One of the reasons I hope you have a copy of Nouwen’s book, Spiritual Formation (Harper Collins) in hand as you read these blogs is so that you can follow the larger journey which can get lost in the weekly posts.
As you know, we are exploring what Nouwen calls “midlife movements” in spiritual formation–dimensions of formation which follow the initial elements we previously examined, and movements which lead us into a mature spiritual life. Nouwen used the Emmaus road experience to describe the first mid-life movement: from sorrow to joy.
Now, he turns to the second mid-life movement: from resentment to gratitude.

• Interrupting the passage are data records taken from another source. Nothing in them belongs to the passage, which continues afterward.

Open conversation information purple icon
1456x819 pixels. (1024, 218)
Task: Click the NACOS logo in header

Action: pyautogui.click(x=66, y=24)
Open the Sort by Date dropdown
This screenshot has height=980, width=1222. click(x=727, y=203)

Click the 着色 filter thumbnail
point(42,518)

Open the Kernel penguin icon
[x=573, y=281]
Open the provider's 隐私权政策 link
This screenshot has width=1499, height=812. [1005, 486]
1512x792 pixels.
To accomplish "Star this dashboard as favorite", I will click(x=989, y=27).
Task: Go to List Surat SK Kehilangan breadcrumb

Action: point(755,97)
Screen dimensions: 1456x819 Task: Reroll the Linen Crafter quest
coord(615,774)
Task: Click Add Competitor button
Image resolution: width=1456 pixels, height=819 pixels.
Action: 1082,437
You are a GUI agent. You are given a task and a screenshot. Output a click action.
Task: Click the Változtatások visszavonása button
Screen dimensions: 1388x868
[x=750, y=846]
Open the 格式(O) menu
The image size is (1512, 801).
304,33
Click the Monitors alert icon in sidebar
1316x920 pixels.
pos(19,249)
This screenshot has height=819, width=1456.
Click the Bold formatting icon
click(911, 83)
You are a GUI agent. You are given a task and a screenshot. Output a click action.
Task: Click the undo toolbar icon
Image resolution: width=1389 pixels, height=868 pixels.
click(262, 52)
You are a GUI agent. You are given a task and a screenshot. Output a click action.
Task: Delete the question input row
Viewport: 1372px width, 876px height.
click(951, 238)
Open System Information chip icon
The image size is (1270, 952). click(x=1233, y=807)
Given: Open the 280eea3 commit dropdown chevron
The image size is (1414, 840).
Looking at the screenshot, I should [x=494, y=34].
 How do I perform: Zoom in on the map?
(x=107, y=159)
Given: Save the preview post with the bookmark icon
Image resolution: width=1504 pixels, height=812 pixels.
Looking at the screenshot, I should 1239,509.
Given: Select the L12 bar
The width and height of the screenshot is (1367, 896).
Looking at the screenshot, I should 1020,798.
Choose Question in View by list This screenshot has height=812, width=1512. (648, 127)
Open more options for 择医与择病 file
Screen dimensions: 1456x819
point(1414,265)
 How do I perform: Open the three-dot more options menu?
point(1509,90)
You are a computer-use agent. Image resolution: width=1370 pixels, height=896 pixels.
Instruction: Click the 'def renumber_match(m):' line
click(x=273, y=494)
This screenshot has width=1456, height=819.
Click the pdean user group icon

At first glance, we might wonder why we need to deal with resentment, but only a few pages into Chapter Four, the answer is clear. Resentment is the temptation we face when we see ourselves as “haves” and others as “have nots.” If that were not bad enough, it is amplified when Jesus seems to do things with the “have nots” that offend our sensibility.
Chapter Four launches with “Exhibit A”—the way the late-comers are paid the same as those who have worked all day in the vineyard (Matthew 20:1-16). Right then and there, the Holy Spirit reminds us of times in our lives when we felt that folks were getting what they did not deserve–and resentment rises up within us.
But that’s the whole point, isn’t it? Everybody gets what they don’t deserve. And truth be told, none of us has worked in the vineyard all day long. We all show up late in God’s total Kingdom work. But since our spirituality can be easily quantified, we deceive ourselves into believing that our “more” is better than someone else’s alleged “less.” And when we do this, we become strangers to grace–whether it’s at work in us, or in others.
I think Nouwen saved this movement from resentment to gratitude for “mid-life formation” precisely because we have to be secure enough in our relationship with Jesus to be able to hear him when he has to call us to account for genuine resentment, even after we become Christian.
The coming weeks in this post are going to be “very interesting.”